Navigating, often when under engine, requires great vigilance to avoid huge floating logs and kelp slicks. A careful study of the routes according to the currents, which are sometimes very strong, is also essential. Every day something new comes along: fjords, waterfalls, green expanses, rivers, forests, lakes, mountains, glaciers... We admire the fauna, brown bears, grizzly bears, wolves, deer, humpback whales, killer whales, otters, seals and sea lions. We set out every day in search of our food, boots on, armed with fishing rods, knives, buckets and bags for picking whatever we might find.
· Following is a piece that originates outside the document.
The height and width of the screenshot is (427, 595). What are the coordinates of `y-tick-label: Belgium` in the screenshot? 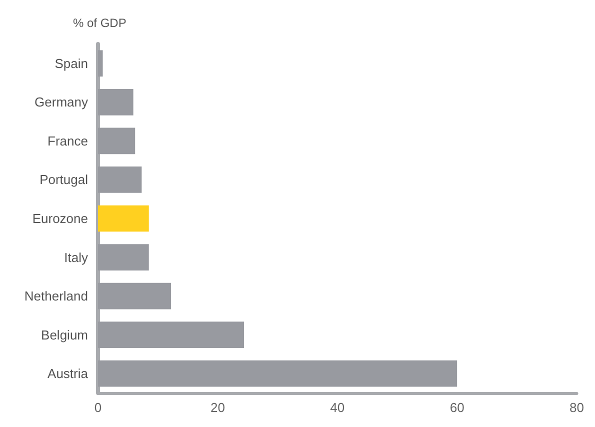 It's located at (64, 334).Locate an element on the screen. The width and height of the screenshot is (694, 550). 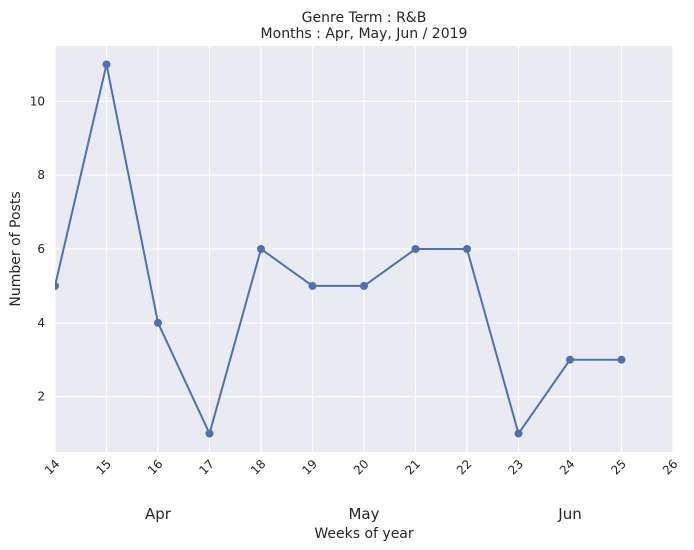
x-tick-label: 24 is located at coordinates (568, 468).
We either follow the river bed whose path is outlined in the tall grasses flattened by the animals, or by penetrating under the magical foliage of a primary forest, or into the heart of a secondary dense forest. This is an exercise that often forces us to cut right into the marshes. Our footsteps cross bear tracks that are fairly fresh, so we remain vigilant. We speak loudly, our bear sprays ready on our belts. It doesn't take much to be happy. Here, the bear is indeed the king of the animals: salmon, red berries, insects and honey are at his disposal. We watch the brown bear or grizzly bear fishing on the shore or at the foot of the waterfalls and playing in the tall grass on the plain. No one comes to disturb his peace and quiet. We live free, and yet our meals are worthy of a four-star rating. Thousands of salmon are waiting for us in the riverbed. A crab trap completes our hunting gear, and some days we go mussel fishing. For the rest, mushrooms, blueberries and cranberries fill our buckets. Near the glaciers, the temperature drops from 20° to 6°C (68° to 43°F). It's a familiar landscape of icefields that we had previously encountered in Patagonia which opens up before us. The growlers come out, white or blue. We slalom carefully under an increasingly biting wind. We're a thousand miles from any civilization. Only the spirits of the First Nations will come to haunt us one evening, piercing the intense blackness of the bay with a mysterious glow. Spectacular light dances over the dark ridges of the pine trees, the northern lights rippling just for us. The magnetic fields vibrate vertically and dilute in the sky, the lights coming alive as if to the sound of music; white with a hint of green. We hold back our breath, our tears and our emotion.